### TASK PROMPT:
Copy, from the entries below, each line in which the string "Standing" appears.

### RECORDS FOR THE EXERCISE:
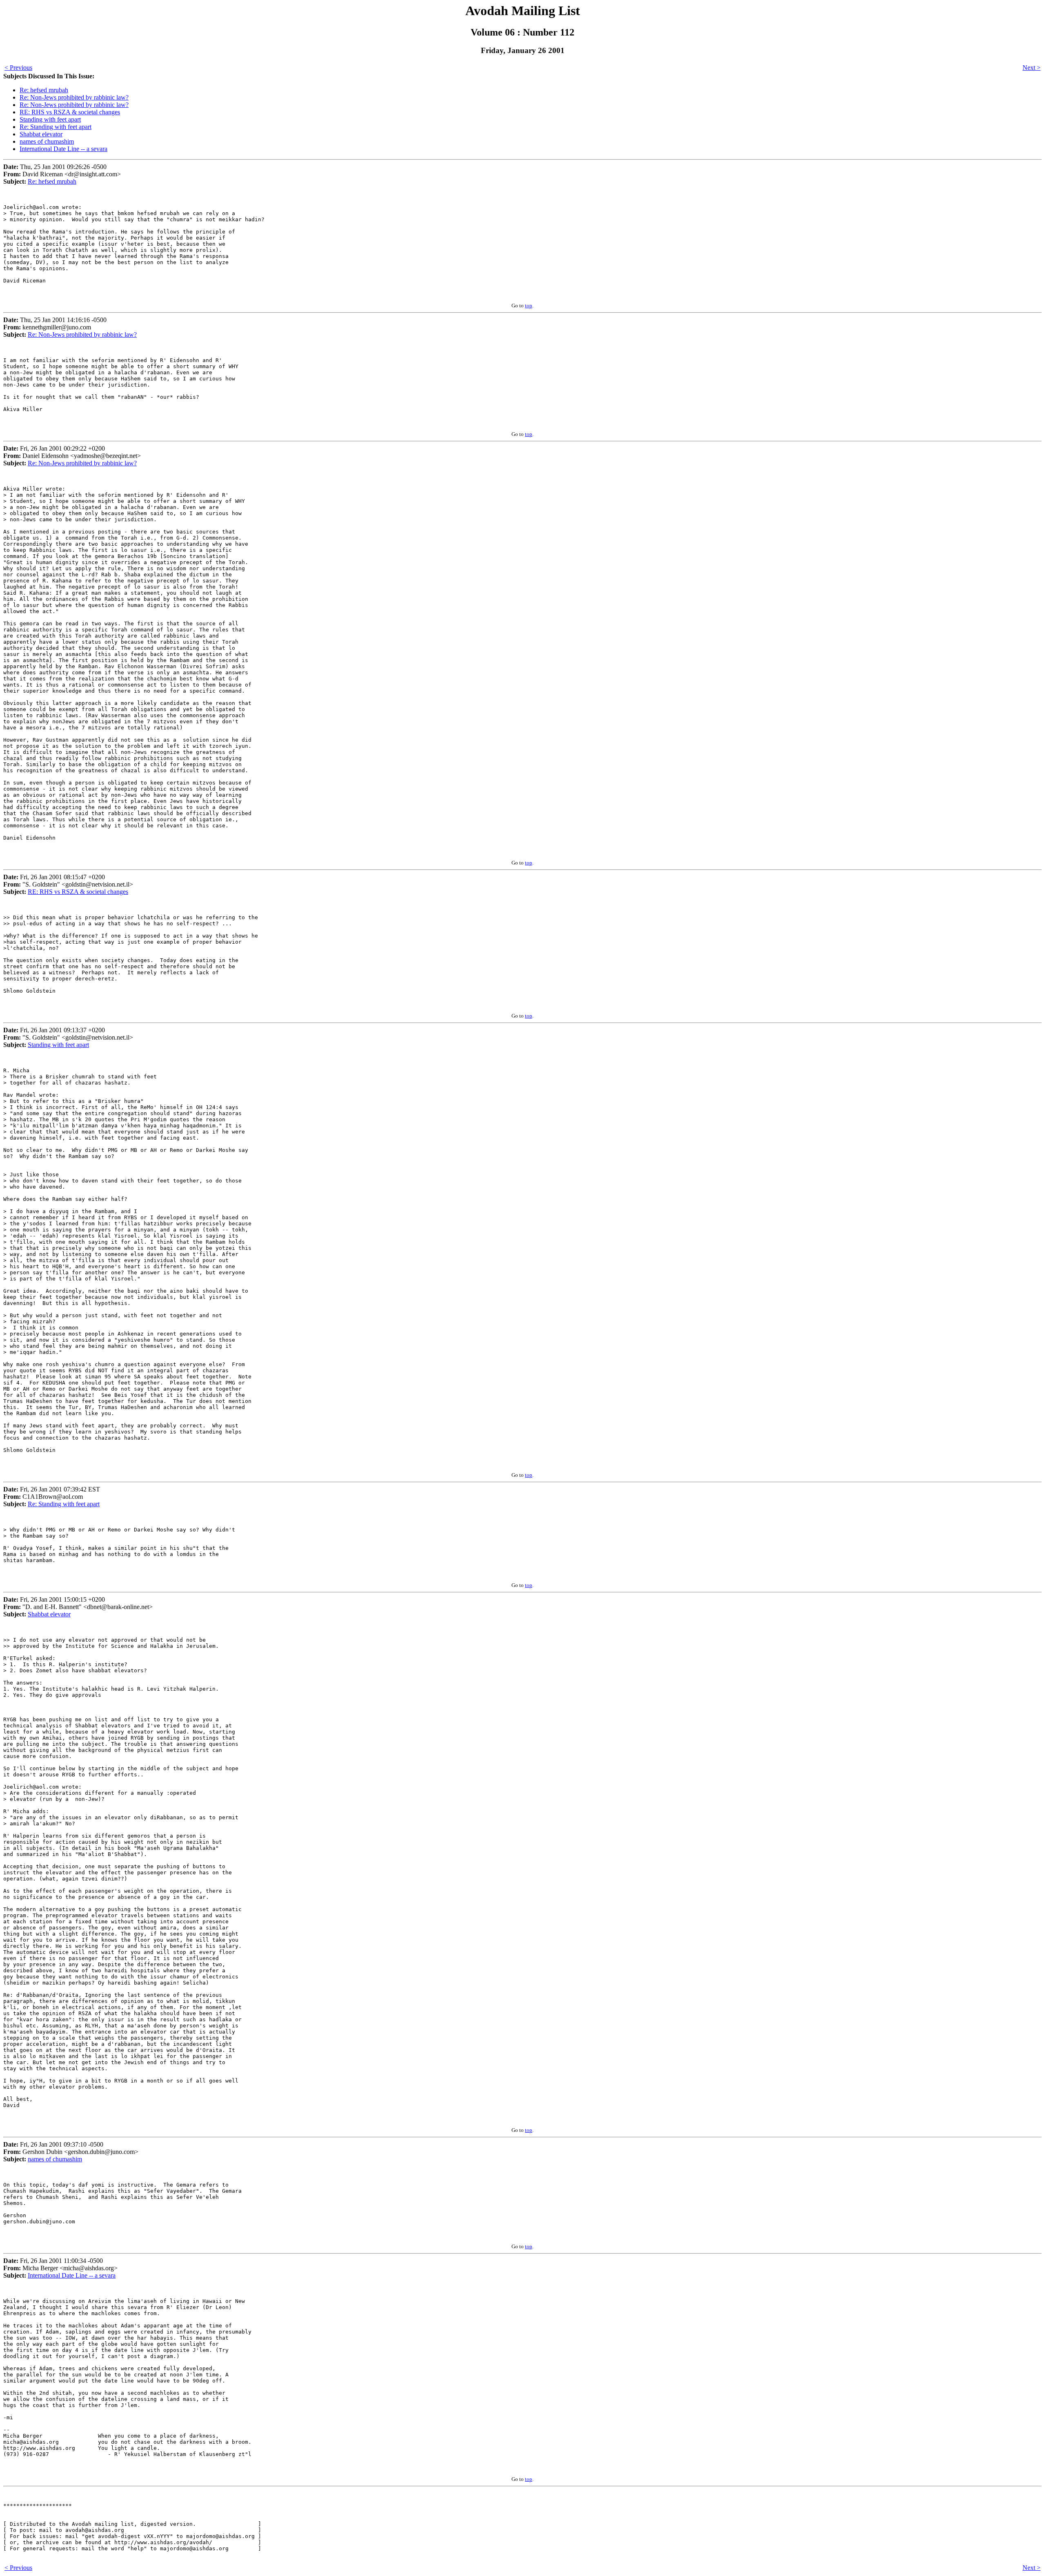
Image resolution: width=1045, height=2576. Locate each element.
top (528, 305)
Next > (1032, 67)
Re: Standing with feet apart (55, 126)
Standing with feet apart (50, 119)
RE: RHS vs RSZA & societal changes (70, 112)
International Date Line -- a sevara (63, 148)
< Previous (18, 67)
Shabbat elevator (41, 134)
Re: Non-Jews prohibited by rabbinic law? (74, 97)
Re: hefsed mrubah (44, 90)
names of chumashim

### SOLUTION FOR THIS PROBLEM:
Re: Standing with feet apart (55, 126)
Standing with feet apart (50, 119)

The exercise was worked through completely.